■ ABOUT THIS TASK ■
Retype every entry in its entirety, without alteration.

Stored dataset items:
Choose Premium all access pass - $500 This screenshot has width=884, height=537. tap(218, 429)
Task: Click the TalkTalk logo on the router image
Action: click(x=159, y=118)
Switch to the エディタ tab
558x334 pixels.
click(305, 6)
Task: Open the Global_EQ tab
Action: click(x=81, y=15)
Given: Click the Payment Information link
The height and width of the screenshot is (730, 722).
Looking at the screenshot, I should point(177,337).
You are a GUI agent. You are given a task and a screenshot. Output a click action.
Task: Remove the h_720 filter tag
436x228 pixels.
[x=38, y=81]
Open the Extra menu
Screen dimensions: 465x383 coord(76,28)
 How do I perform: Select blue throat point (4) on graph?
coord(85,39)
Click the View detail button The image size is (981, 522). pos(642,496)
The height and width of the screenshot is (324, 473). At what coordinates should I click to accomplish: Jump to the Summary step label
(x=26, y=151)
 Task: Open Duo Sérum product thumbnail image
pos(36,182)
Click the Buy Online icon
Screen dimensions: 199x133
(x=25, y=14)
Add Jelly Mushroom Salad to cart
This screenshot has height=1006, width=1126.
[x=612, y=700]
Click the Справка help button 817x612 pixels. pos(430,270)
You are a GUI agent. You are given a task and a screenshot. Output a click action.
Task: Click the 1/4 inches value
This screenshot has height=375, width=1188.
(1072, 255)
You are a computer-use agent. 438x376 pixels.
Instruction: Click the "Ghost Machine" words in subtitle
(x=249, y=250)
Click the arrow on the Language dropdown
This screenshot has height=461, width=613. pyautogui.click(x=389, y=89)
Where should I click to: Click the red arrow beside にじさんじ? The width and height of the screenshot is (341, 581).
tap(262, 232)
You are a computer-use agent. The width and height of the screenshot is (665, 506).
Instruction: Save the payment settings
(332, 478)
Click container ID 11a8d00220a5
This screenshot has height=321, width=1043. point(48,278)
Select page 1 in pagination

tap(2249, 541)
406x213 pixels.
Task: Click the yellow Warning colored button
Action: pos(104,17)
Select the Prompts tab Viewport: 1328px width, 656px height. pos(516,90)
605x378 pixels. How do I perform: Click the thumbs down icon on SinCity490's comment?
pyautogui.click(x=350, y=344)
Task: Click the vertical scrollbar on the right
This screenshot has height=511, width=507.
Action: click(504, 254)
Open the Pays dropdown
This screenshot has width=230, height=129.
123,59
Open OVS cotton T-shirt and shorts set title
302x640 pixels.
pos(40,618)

■ TASK ANSWER ■
Choose Premium all access pass - $500 This screenshot has width=884, height=537. tap(218, 429)
Task: Click the TalkTalk logo on the router image
Action: click(x=159, y=118)
Switch to the エディタ tab
558x334 pixels.
click(305, 6)
Task: Open the Global_EQ tab
Action: click(x=81, y=15)
Given: Click the Payment Information link
The height and width of the screenshot is (730, 722).
Looking at the screenshot, I should point(177,337).
You are a GUI agent. You are given a task and a screenshot. Output a click action.
Task: Remove the h_720 filter tag
436x228 pixels.
[x=38, y=81]
Open the Extra menu
Screen dimensions: 465x383 coord(76,28)
 How do I perform: Select blue throat point (4) on graph?
coord(85,39)
Click the View detail button The image size is (981, 522). pos(642,496)
The height and width of the screenshot is (324, 473). At what coordinates should I click to accomplish: Jump to the Summary step label
(x=26, y=151)
 Task: Open Duo Sérum product thumbnail image
pos(36,182)
Click the Buy Online icon
Screen dimensions: 199x133
(x=25, y=14)
Add Jelly Mushroom Salad to cart
This screenshot has height=1006, width=1126.
[x=612, y=700]
Click the Справка help button 817x612 pixels. pos(430,270)
You are a GUI agent. You are given a task and a screenshot. Output a click action.
Task: Click the 1/4 inches value
This screenshot has height=375, width=1188.
(1072, 255)
You are a computer-use agent. 438x376 pixels.
Instruction: Click the "Ghost Machine" words in subtitle
(x=249, y=250)
Click the arrow on the Language dropdown
This screenshot has height=461, width=613. pyautogui.click(x=389, y=89)
Where should I click to: Click the red arrow beside にじさんじ? The width and height of the screenshot is (341, 581).
tap(262, 232)
You are a computer-use agent. The width and height of the screenshot is (665, 506).
Instruction: Save the payment settings
(332, 478)
Click container ID 11a8d00220a5
This screenshot has height=321, width=1043. point(48,278)
Select page 1 in pagination

tap(2249, 541)
406x213 pixels.
Task: Click the yellow Warning colored button
Action: pos(104,17)
Select the Prompts tab Viewport: 1328px width, 656px height. pos(516,90)
605x378 pixels. How do I perform: Click the thumbs down icon on SinCity490's comment?
pyautogui.click(x=350, y=344)
Task: Click the vertical scrollbar on the right
This screenshot has height=511, width=507.
Action: click(504, 254)
Open the Pays dropdown
This screenshot has width=230, height=129.
123,59
Open OVS cotton T-shirt and shorts set title
302x640 pixels.
pos(40,618)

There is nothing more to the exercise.